Rising need for home health care puts pressure on medicare. Critics say US has not set fair payment criteria
| Washington
One of the lesser-known parts of the sprawling US medicare system is also the fastest growing and the subject of rising controversy. It is the home health care program, designed for people who are ``homebound,'' and need ``intermittent'' skilled care from nurses and nurses aides.
At issue is fairness to taxpayers and private organizations which provide services, and equity to older Americans in need of physical assistance. The issue involves the question: Are these Americans obtaining the care at government expense for which many are eligible?
The Department of Health and Human Services (HHS) has begun a reorganization of one aspect of the program which it says should end some criticisms. However, it is uncertain whether the move will blunt all criticism by certain members of Congress and other organizations.
A study recently released by the American Association of Retired Persons, for instance, says that despite growing demand for home health care, the government is seriously restricting older Americans' access to benefits.
Critics charge that criteria are too vague for determining when the federal government will pay for the skilled nursing care in the home of older Americans, and that the HHS administration is informally telling agencies that they must refuse more claims for such payment - a charge denied by the government.
In 1983 the federal government began a major effort to hold down costs of the medicare system, which was then facing the prospect of bankruptcy within a decade. A significant portion of that effort was to see that hospitals did not keep patients overly long; persons who could be aided as well in nursing facilities, or their own homes, were to be sent there rather than retained in the hospital.
In large part as a result, agencies that provide nursing services to people in their own homes report a 37 percent increase in the number of medicare patients they have aided since 1983.
The way this home care system works, agencies provide the medical services to medicare patients. The agencies then ask designated institutions, such as insurance agencies under contract to the federal government, to provide payment with medicare funds.

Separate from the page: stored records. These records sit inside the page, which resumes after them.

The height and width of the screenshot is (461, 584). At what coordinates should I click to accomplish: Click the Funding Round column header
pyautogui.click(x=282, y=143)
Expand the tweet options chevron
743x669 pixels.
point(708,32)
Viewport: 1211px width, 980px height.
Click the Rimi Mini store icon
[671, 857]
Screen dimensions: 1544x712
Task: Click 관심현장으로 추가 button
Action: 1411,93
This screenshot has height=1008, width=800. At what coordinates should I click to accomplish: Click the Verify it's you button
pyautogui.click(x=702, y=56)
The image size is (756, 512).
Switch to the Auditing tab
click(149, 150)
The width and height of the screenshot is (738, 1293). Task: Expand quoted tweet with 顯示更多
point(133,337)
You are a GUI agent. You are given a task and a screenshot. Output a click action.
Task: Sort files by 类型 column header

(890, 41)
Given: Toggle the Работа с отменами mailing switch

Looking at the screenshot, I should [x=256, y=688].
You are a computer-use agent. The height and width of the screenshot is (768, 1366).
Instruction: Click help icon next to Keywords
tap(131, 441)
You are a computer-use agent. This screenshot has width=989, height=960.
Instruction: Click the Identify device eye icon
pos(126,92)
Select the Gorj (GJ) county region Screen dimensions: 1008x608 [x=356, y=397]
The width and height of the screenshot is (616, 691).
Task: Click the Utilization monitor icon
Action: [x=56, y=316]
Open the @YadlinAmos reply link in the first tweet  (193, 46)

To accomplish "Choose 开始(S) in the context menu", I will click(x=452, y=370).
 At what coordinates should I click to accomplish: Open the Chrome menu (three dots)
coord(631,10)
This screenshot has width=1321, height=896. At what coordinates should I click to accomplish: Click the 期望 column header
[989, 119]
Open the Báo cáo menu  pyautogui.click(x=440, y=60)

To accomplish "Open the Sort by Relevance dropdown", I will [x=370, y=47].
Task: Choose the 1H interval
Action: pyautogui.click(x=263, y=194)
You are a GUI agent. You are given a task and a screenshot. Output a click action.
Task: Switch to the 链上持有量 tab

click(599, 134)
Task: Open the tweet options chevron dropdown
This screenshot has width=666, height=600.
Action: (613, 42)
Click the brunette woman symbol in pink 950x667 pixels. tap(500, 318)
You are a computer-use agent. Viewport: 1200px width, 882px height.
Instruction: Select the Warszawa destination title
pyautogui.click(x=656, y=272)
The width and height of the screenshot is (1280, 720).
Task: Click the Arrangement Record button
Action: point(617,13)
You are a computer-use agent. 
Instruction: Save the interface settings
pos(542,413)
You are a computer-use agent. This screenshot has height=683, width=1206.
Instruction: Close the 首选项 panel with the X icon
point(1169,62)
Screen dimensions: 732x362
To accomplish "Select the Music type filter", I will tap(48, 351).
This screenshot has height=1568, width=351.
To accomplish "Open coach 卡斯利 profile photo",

If the request is approved, Uncle Sam provides the money; if it is turned down, the agencies are likely out of pocket, although for a modest number of cases the federal government will provide funding anyway. The number of these denials of payment have tripled since early 1983, although only a very small percent of claims are refused.
A report of the Senate Special Committee on Aging this summer charged that HHS ``uses unwritten and unpublished guidelines to limit the medicare home health benefit.'' The implication is that the judgment is based on financial or arbitrary reasons, and irrespective of the medical validity of the claim.
HHS strongly denies the charge. ``We want the people that are homebound and need home health care to get it,'' says a spokesman. ``But those that can get out to doctors and clinics should do so.''
This response leads to the subject of the controversy: the vagueness of two principal eligibility requirements - that persons must be ``homebound,'' and must require ``intermittent'' care.
Critics charge that an increasing number of patients in very difficult physical straits are effectively homebound yet adjudged ineligible because, with considerable assistance from family and friends, they are able to be taken to a physician once a month.
Further, critics say a ruling on eligibility often depends on which financial agency passes on the claim. In an effort to make the judgments more uniform, HHS last month began reducing the number of these agencies from 52 to 10.